Saudi producers would have fewer obstacles in international markets once the kingdom joins the WTO. “If we look at the petrochemicals and aluminium that Saudi Arabia exports, once the kingdom is a member of the WTO, it will be able to demand the removal of barriers to their products in those markets of countries that are members of the WTO, but they cannot demand that now because they are not a member of the club,” says Al Shaikh.

Currently there is a 6% European Union duty on aluminium exports, but this should be eliminated once the negotiations go through, say analysts. For certain industries, there will be benefits, especially industries that have a high requirement for energy, where Saudi Arabia has a comparative advantage and the kingdom can utilise this advantage to its benefit much more in the future.

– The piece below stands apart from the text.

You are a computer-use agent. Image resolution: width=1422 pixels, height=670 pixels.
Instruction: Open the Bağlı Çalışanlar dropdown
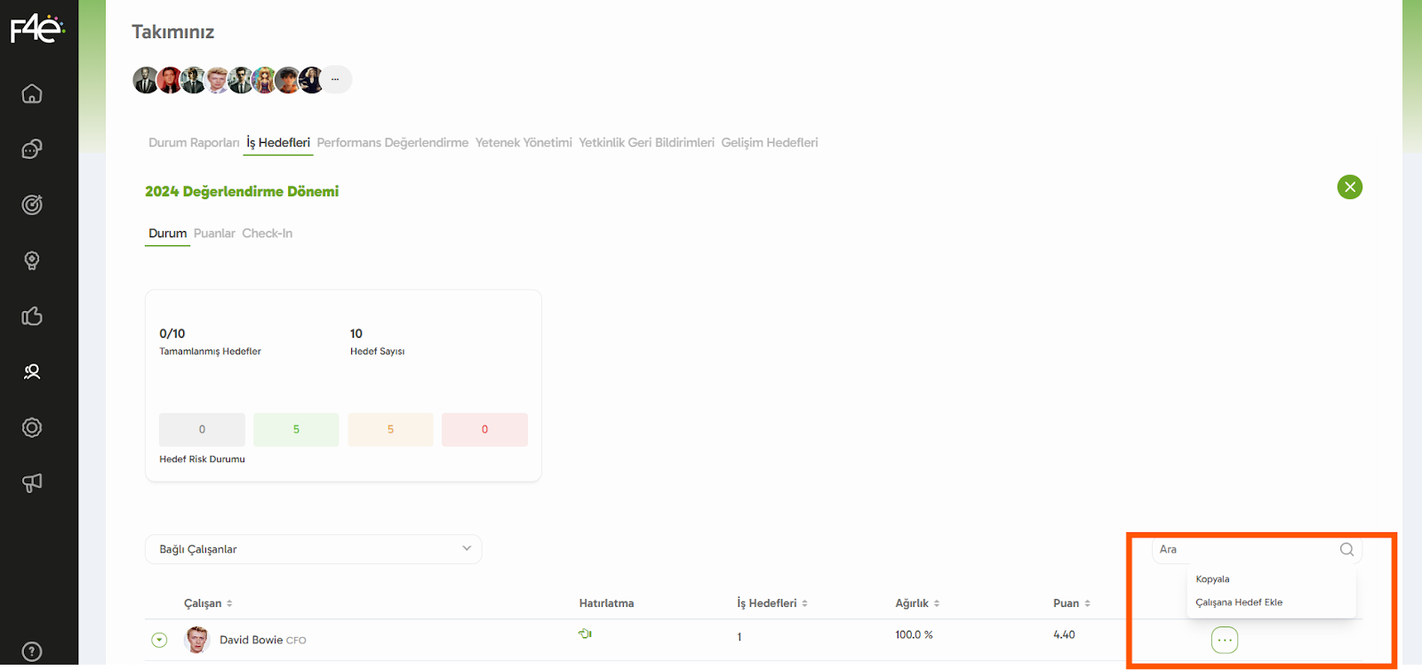click(313, 549)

If the banking sector were to be open to foreign competition, and international players were able to come and provide services to Saudis, Al Shaikh believes this would increase the level of efficiency in the sector and make local players more attentive to their clients.
“Besides efficiency and the gains to consumers, joining the WTO will eliminate those that are subsidised and will allow the economy to grow faster, provide for a technology transfer and access to expertise and know-how,” Al Shaikh said.

According to Bu Hulaiqa, joining the WTO will boost Saudi exports by 10% per annum. “When it comes to trade, Saudi Arabia is an active party in international trade and the exchange both ways is close to US $ 100 billion,” he says. “The kingdom is investing heavily, not only in oil manufacturing. The total investment in non-oil manufacturing alone is SR50 billion and we believe joining the WTO will give Saudi products a chance to compete in the open market.”

For the GCC, the main benefits of Saudi WTO membership will derive from the negotiating power of the GCC rather than any direct trade gains, says Johnny Abedrabbo, a senior economist at the National Commercial Bank. “WTO accession will provide GCC countries, including Saudi Arabia, expanded market access for their petrochemical industries. Accession will also contribute to an improved regulatory environment and the structure of GCC economies.

One insider in the kingdom, told Arabian Business, “As soon as Saudi joins the WTO, I would expect to see a surge of investment in petrochemical facilities on the part of the big German chemical companies and European oil companies interested in integrating into petrochemicals, which would then be exported to Europe.” For the time being though, the Arab world has little clout in the WTO and the lack of co-operation continues to weaken its collective bargaining power.